» WHAT IS BEING ASKED: A single number is required: the count of lines in the records below that contain the word "agent".

Dataset records:
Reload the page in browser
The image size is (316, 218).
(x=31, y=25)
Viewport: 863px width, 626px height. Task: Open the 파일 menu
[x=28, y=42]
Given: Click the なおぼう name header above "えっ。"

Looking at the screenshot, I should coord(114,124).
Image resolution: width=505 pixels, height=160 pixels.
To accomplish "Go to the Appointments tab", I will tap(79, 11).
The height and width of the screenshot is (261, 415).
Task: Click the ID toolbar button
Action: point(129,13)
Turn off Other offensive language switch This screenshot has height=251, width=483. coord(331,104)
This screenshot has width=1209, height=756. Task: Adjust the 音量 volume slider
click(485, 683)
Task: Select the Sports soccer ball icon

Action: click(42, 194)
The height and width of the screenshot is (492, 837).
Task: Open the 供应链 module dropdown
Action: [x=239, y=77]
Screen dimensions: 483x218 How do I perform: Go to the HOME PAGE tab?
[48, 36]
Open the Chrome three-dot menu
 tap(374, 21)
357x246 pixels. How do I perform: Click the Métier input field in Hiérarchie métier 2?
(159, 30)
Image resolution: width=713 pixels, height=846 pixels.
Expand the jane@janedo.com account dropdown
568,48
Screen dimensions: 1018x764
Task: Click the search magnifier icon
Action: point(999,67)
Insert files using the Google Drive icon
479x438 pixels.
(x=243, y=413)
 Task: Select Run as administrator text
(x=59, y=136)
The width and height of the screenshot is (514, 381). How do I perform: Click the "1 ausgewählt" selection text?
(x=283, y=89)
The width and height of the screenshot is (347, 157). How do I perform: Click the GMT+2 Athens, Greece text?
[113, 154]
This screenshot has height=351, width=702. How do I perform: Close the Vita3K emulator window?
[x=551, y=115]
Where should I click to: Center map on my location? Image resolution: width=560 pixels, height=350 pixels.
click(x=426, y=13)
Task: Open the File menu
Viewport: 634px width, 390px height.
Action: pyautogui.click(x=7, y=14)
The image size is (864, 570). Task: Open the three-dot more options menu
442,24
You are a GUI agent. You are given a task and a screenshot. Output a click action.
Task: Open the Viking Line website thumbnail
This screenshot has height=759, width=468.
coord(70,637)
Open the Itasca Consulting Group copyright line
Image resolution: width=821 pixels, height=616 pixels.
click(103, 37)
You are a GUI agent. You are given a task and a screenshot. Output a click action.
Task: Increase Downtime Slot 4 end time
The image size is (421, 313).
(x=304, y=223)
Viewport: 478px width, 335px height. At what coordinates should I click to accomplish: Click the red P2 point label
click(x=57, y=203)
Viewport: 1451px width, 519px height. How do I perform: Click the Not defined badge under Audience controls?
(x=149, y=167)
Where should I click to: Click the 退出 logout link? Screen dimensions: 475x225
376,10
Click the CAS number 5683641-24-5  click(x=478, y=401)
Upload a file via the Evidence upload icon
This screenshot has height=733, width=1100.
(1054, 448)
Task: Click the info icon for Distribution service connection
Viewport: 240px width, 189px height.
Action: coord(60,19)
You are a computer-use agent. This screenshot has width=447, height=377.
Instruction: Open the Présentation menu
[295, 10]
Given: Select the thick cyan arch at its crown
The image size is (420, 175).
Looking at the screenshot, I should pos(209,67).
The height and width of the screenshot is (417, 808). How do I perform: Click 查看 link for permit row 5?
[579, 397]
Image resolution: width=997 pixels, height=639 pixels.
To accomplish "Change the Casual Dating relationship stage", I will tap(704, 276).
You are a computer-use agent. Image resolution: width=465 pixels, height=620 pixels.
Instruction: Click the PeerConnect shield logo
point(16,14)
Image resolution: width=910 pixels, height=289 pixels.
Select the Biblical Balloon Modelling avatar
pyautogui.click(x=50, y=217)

» TASK SOLUTION: 4